An unpooling layer produces an expanded but sparse activation map. The deconvolution layers densify the sparse activations acquired by unpooling with several learnt filters using convolution-like techniques. Deconvolutional layers, on the other hand, correlate a single input activation with numerous outputs, as opposed to convolutional layers, which connect multiple input activations within a filter window to a single activation. The deconvolutional layer produces an expanded and dense activation map. We clip the boundaries of the larger activation map to maintain the output map the same size as the one from the previous unpooling layer.
Deconvolutional layers’ learnt filters correspond to the bases used to recreate the form of an input object. As a result, a hierarchical structure of deconvolutional layers, similar to the convolution network, is employed to record varying levels of form features. Lower-layer filters tend to capture an object’s general form, but higher-layer filters encode class-specific tiny features. In this manner, the network explicitly considers class-specific shape information for semantic segmentation, which is sometimes overlooked in previous systems based only on convolutional layers.
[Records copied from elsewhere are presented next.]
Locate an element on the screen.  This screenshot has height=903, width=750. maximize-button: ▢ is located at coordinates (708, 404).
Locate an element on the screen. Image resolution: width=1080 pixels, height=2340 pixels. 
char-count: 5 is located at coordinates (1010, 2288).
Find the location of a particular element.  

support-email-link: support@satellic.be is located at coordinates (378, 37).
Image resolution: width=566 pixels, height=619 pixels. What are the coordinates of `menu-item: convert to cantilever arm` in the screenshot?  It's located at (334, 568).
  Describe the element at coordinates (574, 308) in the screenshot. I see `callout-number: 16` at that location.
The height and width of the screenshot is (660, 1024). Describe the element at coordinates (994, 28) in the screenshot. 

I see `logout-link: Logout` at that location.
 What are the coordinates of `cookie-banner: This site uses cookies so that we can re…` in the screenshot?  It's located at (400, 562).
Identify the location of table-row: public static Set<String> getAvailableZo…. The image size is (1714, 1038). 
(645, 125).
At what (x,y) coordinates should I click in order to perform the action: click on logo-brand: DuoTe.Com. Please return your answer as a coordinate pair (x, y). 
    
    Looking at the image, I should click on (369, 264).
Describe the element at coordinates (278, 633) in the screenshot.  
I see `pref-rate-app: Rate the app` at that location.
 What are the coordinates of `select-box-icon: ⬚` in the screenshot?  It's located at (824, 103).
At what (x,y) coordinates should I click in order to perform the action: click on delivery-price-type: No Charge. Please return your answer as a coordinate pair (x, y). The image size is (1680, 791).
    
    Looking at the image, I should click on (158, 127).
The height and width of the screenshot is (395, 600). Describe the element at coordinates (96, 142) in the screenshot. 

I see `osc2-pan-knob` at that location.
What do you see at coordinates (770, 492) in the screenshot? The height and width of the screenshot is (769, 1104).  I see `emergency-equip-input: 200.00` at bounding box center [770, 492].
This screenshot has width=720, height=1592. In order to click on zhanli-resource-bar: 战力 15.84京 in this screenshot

Example for explaining the above explanation
To achieve a clean image after deconvolution there are two problems to be solved. First, look for local patterns on small patches to recover little details. Second, investigate the interplay of far-apart pixels to capture the image’s distortion pattern. The network must extract spatial characteristics from several picture scales to do this. It is also essential to understand how these characteristics will alter when the resolution changes. There are several approaches offered to acquire the findings. But for this article, using an iterative deconvolution (IRD) method.
In this method, residual blocks are employed as implicit pieces of spatial feature extraction and are then fed into an iterative deconvolution (IRD) algorithm. At the output, they are concatenated to achieve multiscale deconvolution. A distorted picture at various scales is supplied into the network’s input. When training a network, the weights from the network’s branches for lesser scales are reused, and the residual connection is utilised to help train branches for bigger scales. This decreases the number of factors and facilitates learning.
This is a multiscale learning approach that may totally forsake kernel evaluation and end-to-end modelling of a clear image. The main notion is that by co-learning the network at multiple sizes and connecting them via modified residual blocks, a full-fledged regression may be performed. The objective is not to find the blur kernel, but rather to approximate a clear image in spatial dimensions (for example, the intensity of the pixels at a specific location in an image).
Deconvolution helps the developers to understand the results of the convolution network but there are high chances that deconvolution itself could be a black box. With this article, we have understood deconvolution in neural networks.